Saturday, April 18, 2009

Sudden Death

Darlene Henry, the warm and talented wife of my predecessor as pastor of Trinity United Methodist Church, had a massive stroke Easter evening. She died three days later. Eddie retired two years ago, and Darlene was set to retire in two months.

This was the second unexpected death in the church family in as many weeks.

One of the first things that comes to most people’s minds in such a situation is, “Why?” We understand that everyone has to die, but when someone doesn’t reach what we consider a normal life span, we want a reason. There are those who get comfort from believing that God wills and causes everything that happens, and that we just have to trust that God had his reasons. This is not the place for a theological argument. Let me just say that the way I read the Bible, and the way my relationship with God leads me to understand him, makes me see it differently. We live in a fallen world where God’s will is not always done. People dying painfully or before their time is an example of that.

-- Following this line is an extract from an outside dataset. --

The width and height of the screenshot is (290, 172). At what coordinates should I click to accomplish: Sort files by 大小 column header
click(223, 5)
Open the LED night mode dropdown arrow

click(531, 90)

What hit me about both these deaths was the unexpectedness. We can make all the plans in the world, but tomorrow is never guaranteed. I’m all in favor of delayed gratification and prudent planning for retirement. But I have to ask myself, is there something I really want to do, something I believe is important, something I am putting off into an uncertain future, that maybe I should begin working on right now, or that might give me a reason not to work until they make me stop? Those books I want to write, if I believe they are going to be a blessing to other people, can I really afford to wait until I retire to start writing them? Those special things I want to do with Paula and the kids, how sure can I be that they and I will be around and healthy and able to enjoy them fifteen years from now?

Death makes you think about things.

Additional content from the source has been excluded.